Saved data entries:
►
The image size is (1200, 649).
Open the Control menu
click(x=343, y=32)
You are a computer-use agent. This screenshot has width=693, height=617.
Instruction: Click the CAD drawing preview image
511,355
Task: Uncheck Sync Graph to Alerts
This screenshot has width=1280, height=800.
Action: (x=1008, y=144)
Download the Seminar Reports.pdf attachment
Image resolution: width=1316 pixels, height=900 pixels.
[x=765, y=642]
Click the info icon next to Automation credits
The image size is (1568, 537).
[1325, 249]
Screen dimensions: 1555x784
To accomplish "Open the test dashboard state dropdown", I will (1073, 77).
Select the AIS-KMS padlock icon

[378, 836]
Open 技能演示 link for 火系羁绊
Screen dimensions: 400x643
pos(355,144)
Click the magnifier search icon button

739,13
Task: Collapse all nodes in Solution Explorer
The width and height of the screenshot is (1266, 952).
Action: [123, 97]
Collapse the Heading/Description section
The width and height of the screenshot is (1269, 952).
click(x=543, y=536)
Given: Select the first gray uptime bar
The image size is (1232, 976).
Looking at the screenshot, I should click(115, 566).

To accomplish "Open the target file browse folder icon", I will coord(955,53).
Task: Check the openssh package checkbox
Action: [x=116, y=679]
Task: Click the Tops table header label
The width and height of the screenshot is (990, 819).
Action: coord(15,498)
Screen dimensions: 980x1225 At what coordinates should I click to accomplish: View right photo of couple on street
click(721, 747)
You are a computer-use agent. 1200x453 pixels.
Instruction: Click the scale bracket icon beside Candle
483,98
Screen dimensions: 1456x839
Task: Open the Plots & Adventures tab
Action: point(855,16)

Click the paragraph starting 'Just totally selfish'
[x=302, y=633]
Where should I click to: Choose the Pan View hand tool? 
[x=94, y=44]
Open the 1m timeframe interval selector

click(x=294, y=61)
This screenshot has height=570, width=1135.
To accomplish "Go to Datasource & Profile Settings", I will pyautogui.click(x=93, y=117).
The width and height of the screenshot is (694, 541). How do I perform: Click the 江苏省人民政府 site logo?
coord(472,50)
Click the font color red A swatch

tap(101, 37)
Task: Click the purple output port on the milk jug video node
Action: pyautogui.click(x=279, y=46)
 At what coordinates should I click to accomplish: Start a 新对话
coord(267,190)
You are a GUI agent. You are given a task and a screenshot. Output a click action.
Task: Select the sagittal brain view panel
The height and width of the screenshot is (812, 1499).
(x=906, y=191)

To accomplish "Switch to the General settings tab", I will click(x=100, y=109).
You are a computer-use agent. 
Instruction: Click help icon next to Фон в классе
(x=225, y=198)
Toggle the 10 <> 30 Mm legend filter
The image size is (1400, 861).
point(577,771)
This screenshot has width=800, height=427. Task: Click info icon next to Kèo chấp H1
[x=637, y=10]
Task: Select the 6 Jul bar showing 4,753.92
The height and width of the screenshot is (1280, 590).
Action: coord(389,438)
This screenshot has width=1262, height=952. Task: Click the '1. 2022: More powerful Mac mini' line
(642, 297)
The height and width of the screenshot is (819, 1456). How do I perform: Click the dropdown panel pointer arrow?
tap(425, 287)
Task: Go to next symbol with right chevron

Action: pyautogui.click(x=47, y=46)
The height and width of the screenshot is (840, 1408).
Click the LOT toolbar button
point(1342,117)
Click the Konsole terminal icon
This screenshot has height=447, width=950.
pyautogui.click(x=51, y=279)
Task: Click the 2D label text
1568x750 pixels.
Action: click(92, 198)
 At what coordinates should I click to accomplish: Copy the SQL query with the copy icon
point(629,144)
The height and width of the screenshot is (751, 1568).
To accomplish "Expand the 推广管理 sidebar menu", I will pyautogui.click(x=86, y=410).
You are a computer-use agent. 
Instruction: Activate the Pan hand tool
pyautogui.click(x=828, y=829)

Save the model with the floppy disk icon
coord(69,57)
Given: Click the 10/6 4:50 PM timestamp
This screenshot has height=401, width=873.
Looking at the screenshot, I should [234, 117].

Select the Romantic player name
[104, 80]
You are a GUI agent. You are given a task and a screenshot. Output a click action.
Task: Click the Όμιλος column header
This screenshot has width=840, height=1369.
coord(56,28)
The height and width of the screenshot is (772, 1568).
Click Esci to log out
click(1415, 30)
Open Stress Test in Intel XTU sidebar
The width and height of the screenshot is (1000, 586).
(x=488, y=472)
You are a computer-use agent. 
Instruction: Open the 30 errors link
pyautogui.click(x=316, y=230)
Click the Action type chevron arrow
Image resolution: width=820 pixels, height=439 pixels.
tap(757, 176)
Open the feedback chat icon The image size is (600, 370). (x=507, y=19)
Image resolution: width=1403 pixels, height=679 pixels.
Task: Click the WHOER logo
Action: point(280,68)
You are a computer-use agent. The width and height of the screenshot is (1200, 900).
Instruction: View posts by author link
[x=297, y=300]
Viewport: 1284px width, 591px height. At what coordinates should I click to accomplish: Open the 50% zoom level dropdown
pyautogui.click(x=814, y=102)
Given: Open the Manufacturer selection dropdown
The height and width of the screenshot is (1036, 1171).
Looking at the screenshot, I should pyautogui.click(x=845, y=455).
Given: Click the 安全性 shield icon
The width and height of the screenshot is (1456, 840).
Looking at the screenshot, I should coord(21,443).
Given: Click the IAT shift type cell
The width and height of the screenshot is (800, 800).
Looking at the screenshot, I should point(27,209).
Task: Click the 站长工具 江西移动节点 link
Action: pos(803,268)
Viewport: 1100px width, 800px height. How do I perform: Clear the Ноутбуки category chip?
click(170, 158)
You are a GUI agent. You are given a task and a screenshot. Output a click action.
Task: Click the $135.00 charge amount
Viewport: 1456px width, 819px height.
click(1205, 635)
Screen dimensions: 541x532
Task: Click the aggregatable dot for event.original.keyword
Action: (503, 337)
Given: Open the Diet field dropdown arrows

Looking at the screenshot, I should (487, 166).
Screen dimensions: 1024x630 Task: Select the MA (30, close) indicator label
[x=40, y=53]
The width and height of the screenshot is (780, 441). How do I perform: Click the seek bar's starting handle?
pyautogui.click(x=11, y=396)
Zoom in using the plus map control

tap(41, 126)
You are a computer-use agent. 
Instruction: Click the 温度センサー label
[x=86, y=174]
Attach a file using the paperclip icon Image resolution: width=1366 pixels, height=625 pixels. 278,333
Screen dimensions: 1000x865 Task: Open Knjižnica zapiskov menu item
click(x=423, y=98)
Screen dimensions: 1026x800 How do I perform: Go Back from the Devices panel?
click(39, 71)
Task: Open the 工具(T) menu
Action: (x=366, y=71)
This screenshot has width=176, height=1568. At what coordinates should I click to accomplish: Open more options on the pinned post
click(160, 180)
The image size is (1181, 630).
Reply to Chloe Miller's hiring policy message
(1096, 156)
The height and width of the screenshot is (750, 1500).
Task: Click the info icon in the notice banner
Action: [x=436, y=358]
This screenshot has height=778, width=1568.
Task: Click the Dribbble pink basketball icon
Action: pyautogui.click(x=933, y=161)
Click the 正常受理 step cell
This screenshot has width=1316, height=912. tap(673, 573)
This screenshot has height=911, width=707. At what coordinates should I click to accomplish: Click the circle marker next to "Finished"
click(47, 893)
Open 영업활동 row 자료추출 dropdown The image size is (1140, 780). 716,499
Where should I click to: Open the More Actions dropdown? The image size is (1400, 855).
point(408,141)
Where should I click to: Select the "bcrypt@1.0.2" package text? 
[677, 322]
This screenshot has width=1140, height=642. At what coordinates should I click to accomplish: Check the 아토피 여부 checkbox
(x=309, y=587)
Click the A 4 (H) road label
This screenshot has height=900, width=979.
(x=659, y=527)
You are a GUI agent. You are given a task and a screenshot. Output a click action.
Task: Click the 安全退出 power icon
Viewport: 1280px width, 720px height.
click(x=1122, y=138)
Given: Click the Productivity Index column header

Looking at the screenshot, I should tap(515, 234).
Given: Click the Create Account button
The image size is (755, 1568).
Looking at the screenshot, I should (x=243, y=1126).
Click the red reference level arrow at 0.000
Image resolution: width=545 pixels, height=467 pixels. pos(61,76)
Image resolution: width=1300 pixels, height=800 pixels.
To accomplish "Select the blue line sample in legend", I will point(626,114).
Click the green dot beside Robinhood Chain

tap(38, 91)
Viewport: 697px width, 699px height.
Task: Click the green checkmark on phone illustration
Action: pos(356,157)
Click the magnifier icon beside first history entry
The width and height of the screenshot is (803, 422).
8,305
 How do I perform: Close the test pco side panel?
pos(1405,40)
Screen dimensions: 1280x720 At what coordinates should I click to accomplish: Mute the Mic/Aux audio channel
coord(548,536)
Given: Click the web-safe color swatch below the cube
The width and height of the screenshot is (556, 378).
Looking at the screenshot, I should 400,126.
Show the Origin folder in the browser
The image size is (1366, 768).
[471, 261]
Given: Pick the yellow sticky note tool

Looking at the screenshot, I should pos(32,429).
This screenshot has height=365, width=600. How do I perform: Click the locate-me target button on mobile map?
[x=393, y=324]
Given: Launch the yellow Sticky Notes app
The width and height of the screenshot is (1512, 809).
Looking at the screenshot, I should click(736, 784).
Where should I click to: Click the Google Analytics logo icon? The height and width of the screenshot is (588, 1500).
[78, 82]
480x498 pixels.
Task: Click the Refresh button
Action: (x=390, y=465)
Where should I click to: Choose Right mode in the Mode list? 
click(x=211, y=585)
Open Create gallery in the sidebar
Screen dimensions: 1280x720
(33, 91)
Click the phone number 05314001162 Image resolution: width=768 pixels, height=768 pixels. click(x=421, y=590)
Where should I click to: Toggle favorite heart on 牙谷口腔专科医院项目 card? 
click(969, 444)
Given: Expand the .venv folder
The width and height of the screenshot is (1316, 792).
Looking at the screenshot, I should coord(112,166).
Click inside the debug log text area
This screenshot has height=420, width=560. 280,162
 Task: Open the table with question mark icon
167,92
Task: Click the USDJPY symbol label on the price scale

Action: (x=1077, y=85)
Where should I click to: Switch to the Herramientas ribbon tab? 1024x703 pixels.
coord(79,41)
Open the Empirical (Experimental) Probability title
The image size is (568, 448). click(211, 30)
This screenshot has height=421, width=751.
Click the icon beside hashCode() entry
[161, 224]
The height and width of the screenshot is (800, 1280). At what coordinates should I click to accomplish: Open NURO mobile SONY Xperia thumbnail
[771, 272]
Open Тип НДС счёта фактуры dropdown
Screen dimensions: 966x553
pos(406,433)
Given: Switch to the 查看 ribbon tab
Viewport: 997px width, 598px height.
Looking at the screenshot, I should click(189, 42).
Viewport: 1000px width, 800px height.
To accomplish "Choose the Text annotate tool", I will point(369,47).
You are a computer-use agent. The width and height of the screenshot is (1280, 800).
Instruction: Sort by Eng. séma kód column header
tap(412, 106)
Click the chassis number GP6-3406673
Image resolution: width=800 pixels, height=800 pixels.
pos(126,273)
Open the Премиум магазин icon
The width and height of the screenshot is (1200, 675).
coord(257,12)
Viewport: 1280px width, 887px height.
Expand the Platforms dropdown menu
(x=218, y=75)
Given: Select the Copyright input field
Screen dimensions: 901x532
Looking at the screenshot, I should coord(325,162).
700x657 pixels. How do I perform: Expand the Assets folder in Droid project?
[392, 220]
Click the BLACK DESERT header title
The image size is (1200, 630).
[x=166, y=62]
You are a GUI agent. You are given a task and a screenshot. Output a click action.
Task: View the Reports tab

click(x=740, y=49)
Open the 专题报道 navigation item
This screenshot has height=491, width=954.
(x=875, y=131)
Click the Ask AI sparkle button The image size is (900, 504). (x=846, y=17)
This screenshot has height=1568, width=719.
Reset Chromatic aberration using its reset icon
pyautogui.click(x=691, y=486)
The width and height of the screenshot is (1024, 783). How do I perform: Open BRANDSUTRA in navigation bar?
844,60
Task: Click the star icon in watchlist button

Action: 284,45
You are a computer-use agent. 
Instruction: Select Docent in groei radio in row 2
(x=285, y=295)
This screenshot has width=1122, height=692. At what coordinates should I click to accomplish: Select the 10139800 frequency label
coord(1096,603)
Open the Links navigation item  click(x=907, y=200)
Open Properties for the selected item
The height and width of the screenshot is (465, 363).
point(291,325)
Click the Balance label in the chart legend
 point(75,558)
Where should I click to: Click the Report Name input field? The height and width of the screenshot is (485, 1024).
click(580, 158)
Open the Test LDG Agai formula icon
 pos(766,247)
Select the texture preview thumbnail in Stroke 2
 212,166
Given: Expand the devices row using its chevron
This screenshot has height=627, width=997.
◄
■ Description of the task
Quote the data above from the line containing "Viewport: 1284px width, 591px" to the line containing "Given: Click the 安全性 shield icon", inclusive, and stop.

■ Task answer
Viewport: 1284px width, 591px height. At what coordinates should I click to accomplish: Open the 50% zoom level dropdown
pyautogui.click(x=814, y=102)
Given: Open the Manufacturer selection dropdown
The height and width of the screenshot is (1036, 1171).
Looking at the screenshot, I should pyautogui.click(x=845, y=455).
Given: Click the 安全性 shield icon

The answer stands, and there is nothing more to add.